• Declining revenues are driving future deficits. The fact is that rapidly increasing spending will cause 100% of rising long-term deficits. Over the past 50 years, tax revenues have deviated little from their 18% of gross domestic product (GDP) average. Despite a temporary recession-induced dip, CBO projects that even if all Bush tax cuts are extended and the AMT is patched, tax revenues will rebound to 18.2% of GDP by 2020—slightly above the historical average. They will continue growing afterwards.

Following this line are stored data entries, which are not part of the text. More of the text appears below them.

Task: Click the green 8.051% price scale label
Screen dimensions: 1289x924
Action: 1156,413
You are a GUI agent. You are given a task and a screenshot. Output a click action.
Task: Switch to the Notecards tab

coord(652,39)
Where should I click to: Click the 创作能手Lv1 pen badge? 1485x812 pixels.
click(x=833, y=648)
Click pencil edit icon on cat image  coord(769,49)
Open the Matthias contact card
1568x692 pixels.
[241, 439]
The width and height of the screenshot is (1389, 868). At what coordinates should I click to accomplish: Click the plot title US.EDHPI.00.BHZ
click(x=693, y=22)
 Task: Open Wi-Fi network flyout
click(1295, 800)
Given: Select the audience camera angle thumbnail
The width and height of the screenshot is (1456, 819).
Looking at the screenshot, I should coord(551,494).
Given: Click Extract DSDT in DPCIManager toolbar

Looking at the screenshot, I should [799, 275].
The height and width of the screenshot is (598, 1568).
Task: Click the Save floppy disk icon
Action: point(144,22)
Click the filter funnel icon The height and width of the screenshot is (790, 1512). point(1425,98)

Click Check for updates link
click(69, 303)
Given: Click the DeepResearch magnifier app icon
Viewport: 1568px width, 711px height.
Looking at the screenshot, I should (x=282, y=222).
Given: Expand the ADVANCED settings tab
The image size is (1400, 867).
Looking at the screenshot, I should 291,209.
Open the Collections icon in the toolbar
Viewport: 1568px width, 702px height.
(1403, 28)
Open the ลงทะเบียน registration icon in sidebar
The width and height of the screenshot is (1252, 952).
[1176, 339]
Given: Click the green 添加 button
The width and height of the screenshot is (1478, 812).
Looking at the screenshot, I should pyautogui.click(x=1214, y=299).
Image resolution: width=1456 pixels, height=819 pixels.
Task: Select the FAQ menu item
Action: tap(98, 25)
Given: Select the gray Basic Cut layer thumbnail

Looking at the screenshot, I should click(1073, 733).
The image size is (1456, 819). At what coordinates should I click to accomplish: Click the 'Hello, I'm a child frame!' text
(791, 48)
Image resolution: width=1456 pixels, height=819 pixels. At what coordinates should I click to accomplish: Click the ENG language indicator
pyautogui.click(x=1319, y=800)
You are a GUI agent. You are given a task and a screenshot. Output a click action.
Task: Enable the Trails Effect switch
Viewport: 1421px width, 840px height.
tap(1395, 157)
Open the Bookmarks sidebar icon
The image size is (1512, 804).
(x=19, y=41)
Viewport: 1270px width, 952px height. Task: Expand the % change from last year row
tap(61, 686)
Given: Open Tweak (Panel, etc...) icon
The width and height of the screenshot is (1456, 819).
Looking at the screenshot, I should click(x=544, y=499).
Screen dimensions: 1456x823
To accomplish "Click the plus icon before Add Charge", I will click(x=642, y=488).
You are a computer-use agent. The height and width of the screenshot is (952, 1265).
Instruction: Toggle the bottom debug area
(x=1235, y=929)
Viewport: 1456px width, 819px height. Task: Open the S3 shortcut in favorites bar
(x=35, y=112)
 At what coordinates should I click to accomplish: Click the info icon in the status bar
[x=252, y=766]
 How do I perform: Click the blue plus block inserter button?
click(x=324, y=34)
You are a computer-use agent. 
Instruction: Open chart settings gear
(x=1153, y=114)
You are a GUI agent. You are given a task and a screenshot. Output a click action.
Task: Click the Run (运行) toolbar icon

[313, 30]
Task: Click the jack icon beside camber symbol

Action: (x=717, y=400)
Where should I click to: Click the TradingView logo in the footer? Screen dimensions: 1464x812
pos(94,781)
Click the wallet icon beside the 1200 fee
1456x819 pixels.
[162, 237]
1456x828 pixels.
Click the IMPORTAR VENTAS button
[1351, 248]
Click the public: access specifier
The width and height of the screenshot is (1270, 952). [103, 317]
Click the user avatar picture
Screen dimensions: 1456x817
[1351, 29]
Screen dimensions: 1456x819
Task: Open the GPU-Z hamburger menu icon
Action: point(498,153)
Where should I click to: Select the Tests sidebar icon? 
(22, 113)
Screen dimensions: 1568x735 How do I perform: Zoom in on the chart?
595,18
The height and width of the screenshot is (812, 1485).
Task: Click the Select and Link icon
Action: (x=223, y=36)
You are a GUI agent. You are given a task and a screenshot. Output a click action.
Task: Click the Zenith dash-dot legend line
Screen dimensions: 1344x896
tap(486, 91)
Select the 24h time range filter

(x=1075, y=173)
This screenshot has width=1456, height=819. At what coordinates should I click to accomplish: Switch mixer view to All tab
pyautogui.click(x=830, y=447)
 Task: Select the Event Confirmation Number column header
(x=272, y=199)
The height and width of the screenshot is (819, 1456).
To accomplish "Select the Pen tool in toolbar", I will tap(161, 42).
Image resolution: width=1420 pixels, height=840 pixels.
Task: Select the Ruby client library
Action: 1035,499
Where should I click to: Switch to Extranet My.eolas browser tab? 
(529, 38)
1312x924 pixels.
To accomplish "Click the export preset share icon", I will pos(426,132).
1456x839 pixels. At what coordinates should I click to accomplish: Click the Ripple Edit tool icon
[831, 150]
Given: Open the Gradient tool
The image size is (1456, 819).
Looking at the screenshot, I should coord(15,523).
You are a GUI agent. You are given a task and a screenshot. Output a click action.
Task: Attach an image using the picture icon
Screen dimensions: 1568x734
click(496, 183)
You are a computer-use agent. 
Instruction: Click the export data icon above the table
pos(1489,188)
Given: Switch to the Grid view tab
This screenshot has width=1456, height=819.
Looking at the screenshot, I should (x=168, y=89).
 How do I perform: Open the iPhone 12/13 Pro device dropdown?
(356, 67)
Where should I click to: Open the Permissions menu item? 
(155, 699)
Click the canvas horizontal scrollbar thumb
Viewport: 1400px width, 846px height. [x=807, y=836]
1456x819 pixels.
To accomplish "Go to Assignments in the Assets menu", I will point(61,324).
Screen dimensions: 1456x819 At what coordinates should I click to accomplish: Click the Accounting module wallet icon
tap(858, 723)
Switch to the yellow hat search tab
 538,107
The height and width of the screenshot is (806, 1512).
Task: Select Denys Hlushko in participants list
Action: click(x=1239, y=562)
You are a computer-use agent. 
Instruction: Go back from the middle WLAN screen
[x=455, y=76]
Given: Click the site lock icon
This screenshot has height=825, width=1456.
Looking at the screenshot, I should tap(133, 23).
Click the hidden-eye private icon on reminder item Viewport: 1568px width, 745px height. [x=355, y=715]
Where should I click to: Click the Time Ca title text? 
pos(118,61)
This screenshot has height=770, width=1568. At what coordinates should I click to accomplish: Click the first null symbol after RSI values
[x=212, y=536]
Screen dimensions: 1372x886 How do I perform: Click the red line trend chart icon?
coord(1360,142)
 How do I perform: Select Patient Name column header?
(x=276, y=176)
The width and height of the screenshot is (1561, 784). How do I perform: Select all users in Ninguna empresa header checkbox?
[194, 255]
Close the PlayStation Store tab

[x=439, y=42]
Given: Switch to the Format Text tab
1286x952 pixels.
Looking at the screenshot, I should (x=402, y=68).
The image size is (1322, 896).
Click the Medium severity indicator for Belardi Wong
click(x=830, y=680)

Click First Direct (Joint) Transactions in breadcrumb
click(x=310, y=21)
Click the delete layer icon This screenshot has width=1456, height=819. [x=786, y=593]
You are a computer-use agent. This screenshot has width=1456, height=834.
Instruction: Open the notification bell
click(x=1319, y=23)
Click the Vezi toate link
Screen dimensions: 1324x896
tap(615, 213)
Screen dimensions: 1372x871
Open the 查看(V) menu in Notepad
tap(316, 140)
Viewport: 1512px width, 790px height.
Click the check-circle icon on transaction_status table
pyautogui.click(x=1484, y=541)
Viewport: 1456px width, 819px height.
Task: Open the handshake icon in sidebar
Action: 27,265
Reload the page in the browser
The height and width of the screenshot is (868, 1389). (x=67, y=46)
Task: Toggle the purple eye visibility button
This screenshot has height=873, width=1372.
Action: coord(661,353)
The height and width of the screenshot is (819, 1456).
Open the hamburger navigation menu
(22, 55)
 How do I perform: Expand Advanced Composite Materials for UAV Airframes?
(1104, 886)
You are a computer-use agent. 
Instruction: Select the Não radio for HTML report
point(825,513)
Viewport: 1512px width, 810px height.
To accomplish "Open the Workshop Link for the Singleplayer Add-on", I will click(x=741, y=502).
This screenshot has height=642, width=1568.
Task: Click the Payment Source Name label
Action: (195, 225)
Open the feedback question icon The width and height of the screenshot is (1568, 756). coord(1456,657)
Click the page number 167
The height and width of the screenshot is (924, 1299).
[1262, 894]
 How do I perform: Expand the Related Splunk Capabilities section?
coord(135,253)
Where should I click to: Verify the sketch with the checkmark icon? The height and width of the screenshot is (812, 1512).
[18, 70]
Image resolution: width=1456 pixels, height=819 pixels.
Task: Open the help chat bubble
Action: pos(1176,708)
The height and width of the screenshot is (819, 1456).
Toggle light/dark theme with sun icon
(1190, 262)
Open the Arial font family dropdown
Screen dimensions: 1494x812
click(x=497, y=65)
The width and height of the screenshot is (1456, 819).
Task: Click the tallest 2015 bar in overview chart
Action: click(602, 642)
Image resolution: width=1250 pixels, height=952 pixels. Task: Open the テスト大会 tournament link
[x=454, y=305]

Spending—which has averaged 20.3% of GDP over the past 50 years—won't remain as stable. Using the budget baseline deficit of $13 trillion for the next decade as described above, CBO figures show spending surging to a peacetime record 26.5% of GDP by 2020 and also rising steeply thereafter.
Putting this together, the budget deficit, historically 2.3% of GDP, is projected to leap to 8.3% of GDP by 2020 under current policies. This will result from Washington taxing at 0.2% of GDP above the historical average but spending 6.2% above its historical average.
Entitlements and other obligations are driving the deficits. Specifically, Social Security, Medicare, Medicaid and net interest costs are projected to rise by 5.4% of GDP between 2008 and 2020. The Bush tax cuts are a convenient scapegoat for past and future budget woes. But it is the dramatic upward arc of federal spending that is the root of the problem.